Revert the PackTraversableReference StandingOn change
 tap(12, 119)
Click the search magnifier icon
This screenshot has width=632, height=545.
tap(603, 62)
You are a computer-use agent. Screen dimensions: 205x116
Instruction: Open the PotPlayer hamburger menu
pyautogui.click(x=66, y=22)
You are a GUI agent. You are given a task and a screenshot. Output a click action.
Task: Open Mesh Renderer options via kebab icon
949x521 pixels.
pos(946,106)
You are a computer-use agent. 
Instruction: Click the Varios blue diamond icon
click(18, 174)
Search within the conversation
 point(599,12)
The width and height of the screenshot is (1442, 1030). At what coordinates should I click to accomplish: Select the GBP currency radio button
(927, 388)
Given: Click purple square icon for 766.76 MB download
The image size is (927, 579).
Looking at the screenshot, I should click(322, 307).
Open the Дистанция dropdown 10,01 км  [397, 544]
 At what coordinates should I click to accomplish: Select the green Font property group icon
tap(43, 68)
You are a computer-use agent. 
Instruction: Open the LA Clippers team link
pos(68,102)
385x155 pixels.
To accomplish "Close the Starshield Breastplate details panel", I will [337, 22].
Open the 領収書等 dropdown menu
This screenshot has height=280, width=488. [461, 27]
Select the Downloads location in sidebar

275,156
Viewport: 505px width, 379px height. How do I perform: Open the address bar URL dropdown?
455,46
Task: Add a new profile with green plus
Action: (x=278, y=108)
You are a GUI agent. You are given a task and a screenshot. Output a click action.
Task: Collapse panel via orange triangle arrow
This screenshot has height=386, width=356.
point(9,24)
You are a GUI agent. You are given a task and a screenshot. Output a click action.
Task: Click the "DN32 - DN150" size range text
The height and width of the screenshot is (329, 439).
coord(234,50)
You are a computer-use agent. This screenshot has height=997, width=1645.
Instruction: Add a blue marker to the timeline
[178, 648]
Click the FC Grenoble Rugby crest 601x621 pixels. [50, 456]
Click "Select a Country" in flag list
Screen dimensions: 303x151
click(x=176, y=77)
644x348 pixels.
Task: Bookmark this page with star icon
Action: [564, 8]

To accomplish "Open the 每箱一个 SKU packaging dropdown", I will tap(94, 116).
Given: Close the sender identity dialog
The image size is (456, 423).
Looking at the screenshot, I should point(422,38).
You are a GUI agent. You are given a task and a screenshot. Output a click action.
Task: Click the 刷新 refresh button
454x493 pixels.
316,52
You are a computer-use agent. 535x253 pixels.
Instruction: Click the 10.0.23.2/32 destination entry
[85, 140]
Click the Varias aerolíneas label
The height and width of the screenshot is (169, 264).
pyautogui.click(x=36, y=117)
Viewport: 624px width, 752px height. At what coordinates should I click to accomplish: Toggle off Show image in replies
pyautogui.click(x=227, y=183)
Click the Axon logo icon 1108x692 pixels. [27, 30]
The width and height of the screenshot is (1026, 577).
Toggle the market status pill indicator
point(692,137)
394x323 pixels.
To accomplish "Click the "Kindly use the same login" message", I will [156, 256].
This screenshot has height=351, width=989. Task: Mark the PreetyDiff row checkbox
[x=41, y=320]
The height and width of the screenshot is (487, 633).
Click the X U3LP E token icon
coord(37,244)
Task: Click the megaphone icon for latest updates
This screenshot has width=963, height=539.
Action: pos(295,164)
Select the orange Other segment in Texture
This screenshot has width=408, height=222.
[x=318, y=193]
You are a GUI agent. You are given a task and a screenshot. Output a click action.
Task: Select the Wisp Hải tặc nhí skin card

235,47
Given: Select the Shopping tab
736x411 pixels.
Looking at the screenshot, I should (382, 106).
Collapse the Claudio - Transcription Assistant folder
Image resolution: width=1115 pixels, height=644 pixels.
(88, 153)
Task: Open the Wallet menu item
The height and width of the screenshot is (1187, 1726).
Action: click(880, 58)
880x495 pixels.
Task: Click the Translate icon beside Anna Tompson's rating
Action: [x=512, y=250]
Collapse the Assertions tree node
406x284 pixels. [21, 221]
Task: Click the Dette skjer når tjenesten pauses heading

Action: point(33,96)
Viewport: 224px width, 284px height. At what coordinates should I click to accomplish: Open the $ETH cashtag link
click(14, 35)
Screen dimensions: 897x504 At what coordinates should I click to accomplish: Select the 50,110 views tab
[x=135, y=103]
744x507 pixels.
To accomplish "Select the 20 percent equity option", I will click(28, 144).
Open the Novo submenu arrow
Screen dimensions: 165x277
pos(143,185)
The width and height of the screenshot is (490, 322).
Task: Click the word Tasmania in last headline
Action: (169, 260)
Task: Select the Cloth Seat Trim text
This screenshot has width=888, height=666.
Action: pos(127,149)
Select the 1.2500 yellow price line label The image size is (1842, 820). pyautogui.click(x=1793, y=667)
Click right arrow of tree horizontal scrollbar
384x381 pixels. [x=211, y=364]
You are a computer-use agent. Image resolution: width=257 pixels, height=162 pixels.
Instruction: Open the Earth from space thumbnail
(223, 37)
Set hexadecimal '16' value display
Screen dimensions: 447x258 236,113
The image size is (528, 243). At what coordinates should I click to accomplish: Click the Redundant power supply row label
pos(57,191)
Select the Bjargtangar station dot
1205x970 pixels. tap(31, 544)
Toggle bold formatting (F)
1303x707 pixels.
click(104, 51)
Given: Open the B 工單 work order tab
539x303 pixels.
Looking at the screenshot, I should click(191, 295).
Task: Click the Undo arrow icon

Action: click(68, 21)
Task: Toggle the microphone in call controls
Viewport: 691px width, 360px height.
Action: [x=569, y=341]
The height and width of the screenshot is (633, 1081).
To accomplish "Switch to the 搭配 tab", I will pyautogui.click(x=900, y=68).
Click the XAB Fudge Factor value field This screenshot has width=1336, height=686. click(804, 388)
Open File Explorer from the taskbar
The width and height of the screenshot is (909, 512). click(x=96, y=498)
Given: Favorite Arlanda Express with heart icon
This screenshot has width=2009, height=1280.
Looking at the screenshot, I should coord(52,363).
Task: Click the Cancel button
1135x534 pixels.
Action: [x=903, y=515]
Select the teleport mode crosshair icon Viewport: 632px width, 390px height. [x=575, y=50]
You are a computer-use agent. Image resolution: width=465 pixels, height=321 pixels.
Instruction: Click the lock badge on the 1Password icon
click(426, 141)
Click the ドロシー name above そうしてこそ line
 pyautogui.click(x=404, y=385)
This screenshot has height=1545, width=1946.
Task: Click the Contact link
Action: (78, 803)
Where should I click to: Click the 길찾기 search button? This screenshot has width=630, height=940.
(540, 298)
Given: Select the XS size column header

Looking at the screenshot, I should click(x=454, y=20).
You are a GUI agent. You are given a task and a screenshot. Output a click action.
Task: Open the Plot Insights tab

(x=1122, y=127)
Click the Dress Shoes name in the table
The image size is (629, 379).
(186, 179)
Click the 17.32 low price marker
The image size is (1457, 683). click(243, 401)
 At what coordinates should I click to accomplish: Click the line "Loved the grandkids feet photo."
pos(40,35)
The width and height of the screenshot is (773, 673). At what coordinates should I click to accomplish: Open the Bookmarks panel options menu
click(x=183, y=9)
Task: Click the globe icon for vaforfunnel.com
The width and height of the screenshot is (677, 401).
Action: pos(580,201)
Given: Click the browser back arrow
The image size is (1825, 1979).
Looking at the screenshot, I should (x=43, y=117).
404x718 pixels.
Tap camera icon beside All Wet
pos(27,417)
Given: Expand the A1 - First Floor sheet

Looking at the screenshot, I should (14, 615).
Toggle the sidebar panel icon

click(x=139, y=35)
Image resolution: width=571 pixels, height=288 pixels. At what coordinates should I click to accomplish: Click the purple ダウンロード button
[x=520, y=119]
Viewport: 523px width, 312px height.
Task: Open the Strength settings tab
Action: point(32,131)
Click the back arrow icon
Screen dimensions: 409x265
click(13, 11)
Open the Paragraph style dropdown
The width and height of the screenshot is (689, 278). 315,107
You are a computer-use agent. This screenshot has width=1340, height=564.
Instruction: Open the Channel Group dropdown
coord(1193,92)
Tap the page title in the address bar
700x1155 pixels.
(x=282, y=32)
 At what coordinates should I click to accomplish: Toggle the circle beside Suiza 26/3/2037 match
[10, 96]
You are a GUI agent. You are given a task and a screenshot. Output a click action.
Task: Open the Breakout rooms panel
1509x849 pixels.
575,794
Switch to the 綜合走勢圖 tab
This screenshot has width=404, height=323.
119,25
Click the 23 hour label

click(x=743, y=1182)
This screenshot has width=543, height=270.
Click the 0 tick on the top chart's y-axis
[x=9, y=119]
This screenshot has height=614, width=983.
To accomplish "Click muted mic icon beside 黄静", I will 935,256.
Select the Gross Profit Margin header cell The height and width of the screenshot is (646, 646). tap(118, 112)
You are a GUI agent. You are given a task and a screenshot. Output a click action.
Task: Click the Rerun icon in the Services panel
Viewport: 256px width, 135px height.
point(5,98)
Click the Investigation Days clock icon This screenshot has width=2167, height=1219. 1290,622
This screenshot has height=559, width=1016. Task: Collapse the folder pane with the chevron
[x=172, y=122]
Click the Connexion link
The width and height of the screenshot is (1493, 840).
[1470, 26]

Job:
Copy out the lines exactly, starting with the line that contains "Task: Open the Wallet menu item" and ending with the line that contains "1205x970 pixels. tap(31, 544)", both included.

Solution to the exercise:
Task: Open the Wallet menu item
The height and width of the screenshot is (1187, 1726).
Action: click(880, 58)
880x495 pixels.
Task: Click the Translate icon beside Anna Tompson's rating
Action: [x=512, y=250]
Collapse the Assertions tree node
406x284 pixels. [21, 221]
Task: Click the Dette skjer når tjenesten pauses heading

Action: point(33,96)
Viewport: 224px width, 284px height. At what coordinates should I click to accomplish: Open the $ETH cashtag link
click(14, 35)
Screen dimensions: 897x504 At what coordinates should I click to accomplish: Select the 50,110 views tab
[x=135, y=103]
744x507 pixels.
To accomplish "Select the 20 percent equity option", I will click(28, 144).
Open the Novo submenu arrow
Screen dimensions: 165x277
pos(143,185)
The width and height of the screenshot is (490, 322).
Task: Click the word Tasmania in last headline
Action: (169, 260)
Task: Select the Cloth Seat Trim text
This screenshot has width=888, height=666.
Action: pos(127,149)
Select the 1.2500 yellow price line label The image size is (1842, 820). pyautogui.click(x=1793, y=667)
Click right arrow of tree horizontal scrollbar
384x381 pixels. [x=211, y=364]
You are a computer-use agent. Image resolution: width=257 pixels, height=162 pixels.
Instruction: Open the Earth from space thumbnail
(223, 37)
Set hexadecimal '16' value display
Screen dimensions: 447x258 236,113
The image size is (528, 243). At what coordinates should I click to accomplish: Click the Redundant power supply row label
pos(57,191)
Select the Bjargtangar station dot
1205x970 pixels. tap(31, 544)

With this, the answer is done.